The script is credited to David Loucka and Jacob Estes and Akiva Goldsman, from a story by Loucka and Estes, and the particular way that's written out gives me the suspicion that Loucka wrote a script, Estes wrote a quite different script, and they were mushed together at some point and Goldsman came along to tidy and polish it. That certainly fits the end result, a beastly kludge which, following that nifty opening scene, descends into impenetrable murk for a little more than half of its unreasonable runtime (the shortest in the American Ring trilogy, but still full of meandering longueurs), before jumping tracks to become a precise clone of The Ring. It's rather impressive that, regardless of which part of the film you're stuck watching, it seems like the other approach would work out better. For the first long bulk of the plot, it's ponderous gobbledygook, understandable only in the general way that we would prefer Julia not to die, and given that she has watched the video, that is going to be a very likely outcome, and that based on Holt and Gabriel's panicky behavior, it appears that Julia has somehow ended up with a super-cursed video (this, in fact, is true). For the remainder, we're faced with the grisly spectacle of watching all of The Ring's twists play out, only now they're not twists, because we saw them in 2002 (Rings doesn't seem to imagine that you might give a shit about watching it if you haven't seen The Ring, and I assume that it is correct). Also, they don't work at all given this film's different narrative set-up. But the bigger issue is that the plot of the last 30 minutes of the film is predicated on Julia attempting to succeed at doing something that we are very well aware cannot end successfully. Maybe it's meant to be dramatic irony.

This ugly splat of a story is treated with a workmanlike lack of interested by director F. Javier Gutiérrez, whose only previous feature came out a decade ago. The style is absolute boilerplate: if you saw any of the mid-to-late '00s J-horror pastiches and remakes that were briefly the only game in town for American ghost stories, you know exactly what to expect from the editing schema to the oversaturated, monochromatic color scheme (it's a chilly blue this time). The signature "contorted death mask" effects are rather less convincing this time around, being both overwrought and noticeably cheaper-looking, but at least the rest of the effects are tolerable, and the unavoidable moments when Samara emerges from various screens make good use of the new array of electronic devices we all have now that we didn't back in 2005, when The Ring Two seemingly put this branch of the international franchise to bed.
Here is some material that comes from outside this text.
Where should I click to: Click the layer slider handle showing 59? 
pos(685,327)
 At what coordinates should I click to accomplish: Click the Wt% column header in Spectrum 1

That's limited comfort at best, given how lifeless all the filmmaking feels: this is what happens when you make "a Ring picture", not when you have any thoughts at all on what the aesthetics were that made The Ring and the Japanese Ringu good in the first place. It is a dreary, dreadful slog all-in-all, the worse for being such a miserable retread that the nostalgia and brand loyalty which are the only reason for bothering with it end up actively working against the film. 2017 had a fair number of dodgy horror films, but this unquestionably deserves to rank among the worst.